EXERCISE PROMPT: Please state how many lines in the records that follow include "http", with no other output.

RECORDS TO PROCESS:
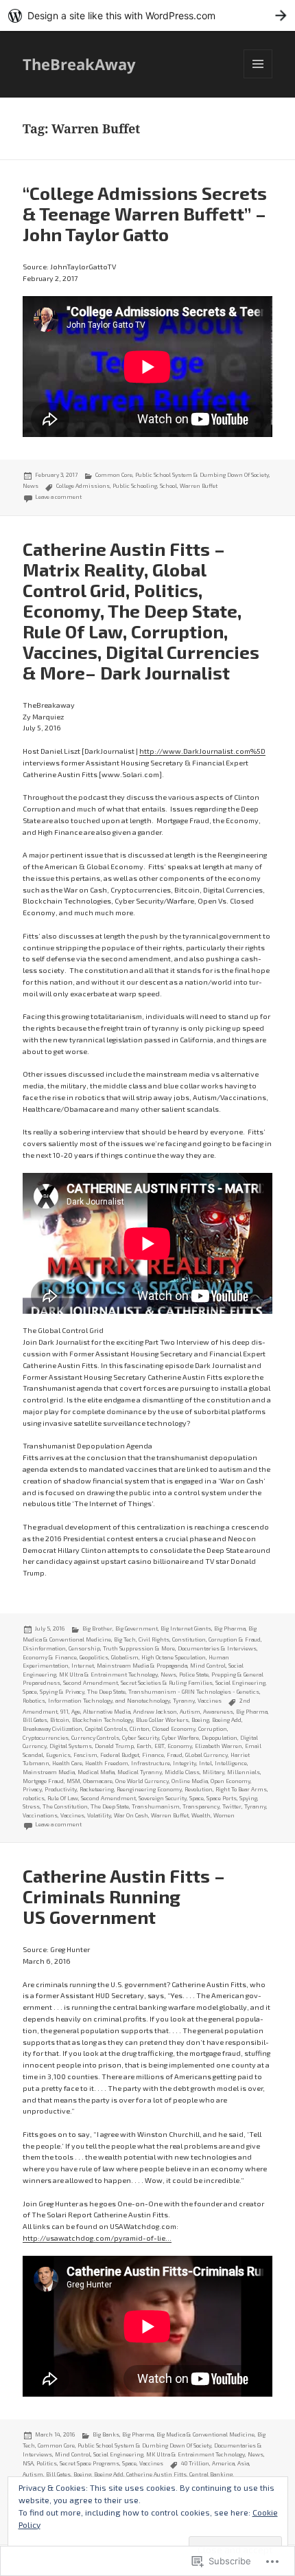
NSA (28, 2463)
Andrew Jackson (155, 1711)
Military (213, 1772)
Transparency (201, 1806)
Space (30, 1691)
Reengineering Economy (149, 1789)
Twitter (231, 1806)
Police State (194, 1674)
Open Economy (230, 1781)
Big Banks (106, 2434)
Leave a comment (58, 496)
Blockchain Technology (102, 1719)
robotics (34, 1798)
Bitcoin (59, 1719)
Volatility (99, 1815)
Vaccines (210, 1700)
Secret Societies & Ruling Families (167, 1682)
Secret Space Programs (89, 2463)
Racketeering (97, 1789)
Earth (144, 1746)
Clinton (140, 1728)
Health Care (67, 1763)
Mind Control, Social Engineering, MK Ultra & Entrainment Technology (133, 1670)
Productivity (61, 1789)
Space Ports (221, 1798)
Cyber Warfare (180, 1737)
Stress (31, 1806)
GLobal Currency (206, 1754)
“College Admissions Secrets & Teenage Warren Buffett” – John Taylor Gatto (145, 213)
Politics (46, 2463)
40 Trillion (195, 2463)
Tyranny (184, 1700)
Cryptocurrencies (46, 1737)
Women (224, 1815)
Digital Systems (70, 1746)
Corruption (212, 1728)
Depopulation (219, 1737)
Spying (248, 1798)
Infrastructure (150, 1763)
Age (75, 1711)
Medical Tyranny (139, 1772)
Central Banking (211, 2474)
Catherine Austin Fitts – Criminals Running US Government (124, 1896)
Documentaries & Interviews (217, 1648)
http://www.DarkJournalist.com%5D (202, 751)
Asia (243, 2463)
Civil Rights (154, 1639)
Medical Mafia (96, 1772)
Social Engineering (240, 1682)
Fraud (174, 1754)
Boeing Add (226, 1719)
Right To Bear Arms (241, 1789)
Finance (153, 1754)
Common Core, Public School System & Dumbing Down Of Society (182, 474)
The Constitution (65, 1806)
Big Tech (125, 1639)
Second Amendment (90, 1682)
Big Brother (97, 1628)
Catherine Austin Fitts (156, 2474)
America (223, 2463)
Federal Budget (119, 1754)
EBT (159, 1746)
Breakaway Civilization (52, 1728)
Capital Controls (106, 1728)
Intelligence (231, 1763)
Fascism (85, 1754)
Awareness (218, 1711)
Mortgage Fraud (43, 1781)
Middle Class (182, 1772)
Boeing (200, 1719)
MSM (73, 1781)
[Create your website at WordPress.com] (147, 15)
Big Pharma (252, 1711)
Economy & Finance (50, 1657)
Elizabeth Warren (218, 1746)
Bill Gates (35, 1719)
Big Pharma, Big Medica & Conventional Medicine (188, 2434)
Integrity (184, 1763)
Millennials (243, 1772)
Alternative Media (106, 1711)
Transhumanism (156, 1806)
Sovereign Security (163, 1798)
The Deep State (106, 1691)
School (168, 485)
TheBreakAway (79, 64)
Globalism (125, 1657)
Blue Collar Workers (162, 1719)
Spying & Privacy (62, 1691)
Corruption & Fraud (235, 1639)
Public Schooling (135, 485)
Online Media (190, 1781)
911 (64, 1711)
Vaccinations (40, 1815)
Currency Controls (95, 1737)
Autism (190, 1711)
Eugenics (58, 1754)
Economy (179, 1746)
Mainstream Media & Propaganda (142, 1665)
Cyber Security (140, 1737)
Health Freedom (106, 1763)
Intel (205, 1763)
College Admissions (83, 485)
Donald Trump (114, 1746)
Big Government (136, 1628)
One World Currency (142, 1781)
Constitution (189, 1639)
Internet (82, 1665)
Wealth (201, 1815)
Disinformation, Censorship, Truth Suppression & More (99, 1648)
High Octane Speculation (173, 1657)
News (30, 485)
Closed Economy (174, 1728)
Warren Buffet (198, 485)
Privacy (32, 1789)
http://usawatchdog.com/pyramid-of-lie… (97, 2238)
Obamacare (98, 1781)
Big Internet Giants (186, 1628)
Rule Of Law (62, 1798)
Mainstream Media (49, 1772)
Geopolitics (94, 1657)
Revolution (199, 1789)
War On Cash (131, 1815)
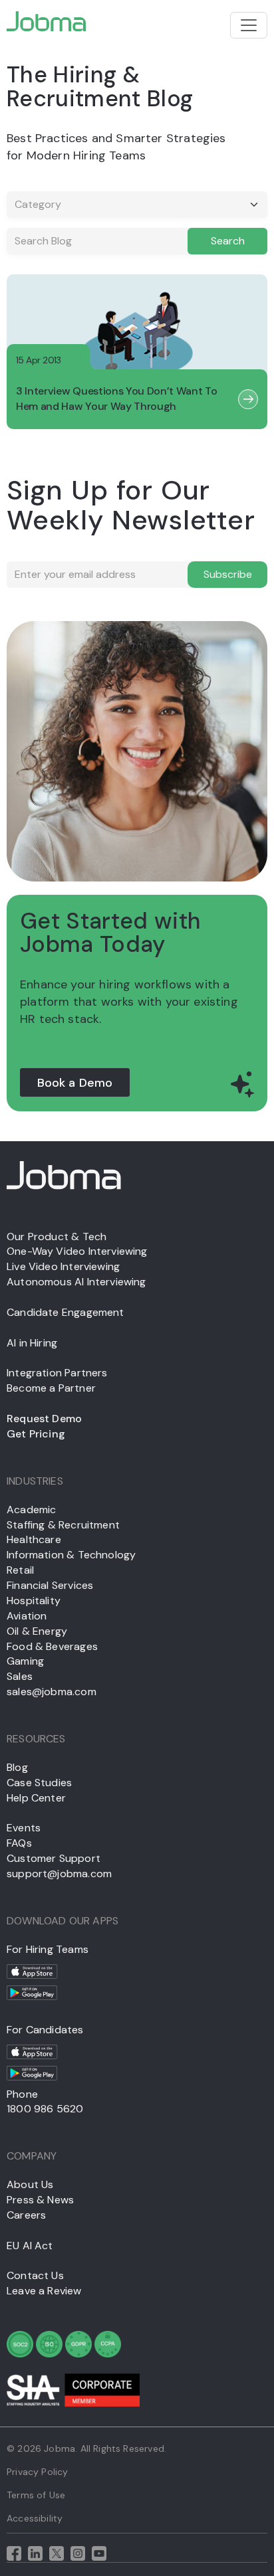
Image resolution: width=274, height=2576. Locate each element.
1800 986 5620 (45, 2109)
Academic (31, 1510)
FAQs (19, 1843)
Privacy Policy (37, 2472)
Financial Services (50, 1585)
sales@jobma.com (51, 1692)
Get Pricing (36, 1434)
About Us (30, 2184)
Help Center (36, 1798)
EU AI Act (30, 2246)
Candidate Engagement (65, 1312)
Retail (20, 1570)
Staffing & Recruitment (63, 1525)
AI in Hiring (32, 1343)
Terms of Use (36, 2495)
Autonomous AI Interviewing (76, 1282)
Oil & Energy (37, 1631)
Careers (26, 2215)
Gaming (25, 1661)
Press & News (40, 2200)
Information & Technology (71, 1555)
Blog (17, 1767)
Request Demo (44, 1419)
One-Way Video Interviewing (77, 1251)
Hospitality (34, 1601)
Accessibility (35, 2518)
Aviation (27, 1616)
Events (24, 1828)
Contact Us (35, 2275)
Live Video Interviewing (63, 1266)
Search (228, 241)
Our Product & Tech (56, 1236)
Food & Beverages (52, 1646)
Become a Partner (51, 1388)
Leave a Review (44, 2291)
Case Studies (39, 1783)
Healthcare (34, 1539)
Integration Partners (57, 1373)
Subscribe (228, 574)
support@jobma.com (59, 1874)
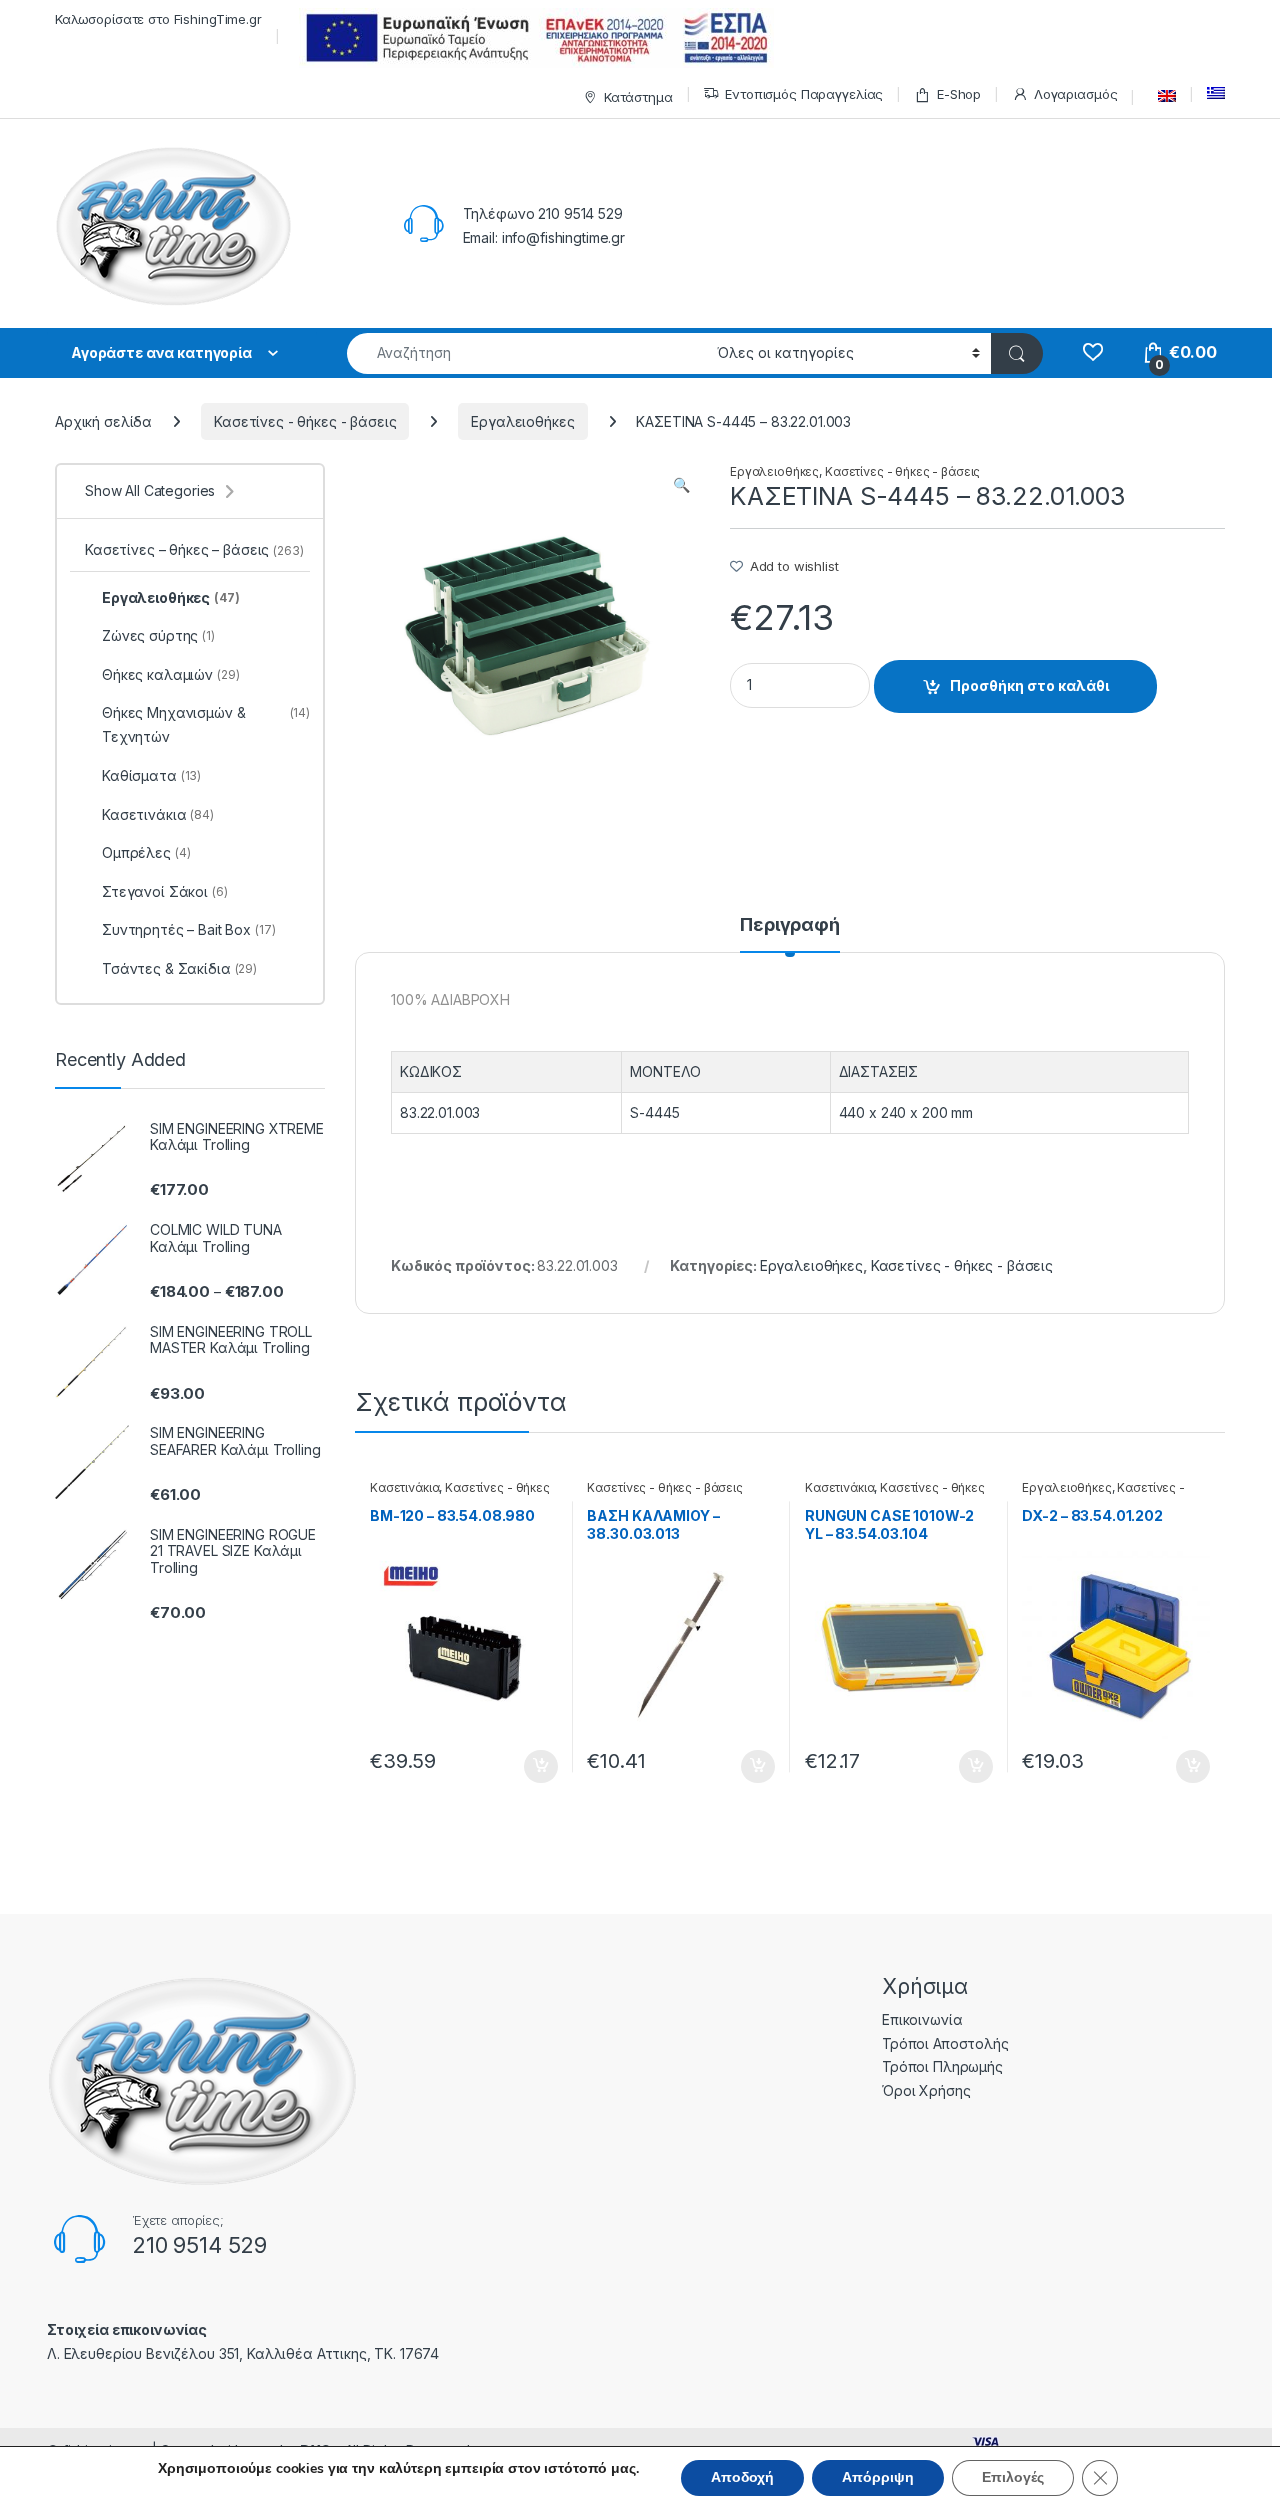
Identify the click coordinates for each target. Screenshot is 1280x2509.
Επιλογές (1013, 2477)
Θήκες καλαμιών (171, 674)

SOLUTION FOR THIS PROBLEM: 2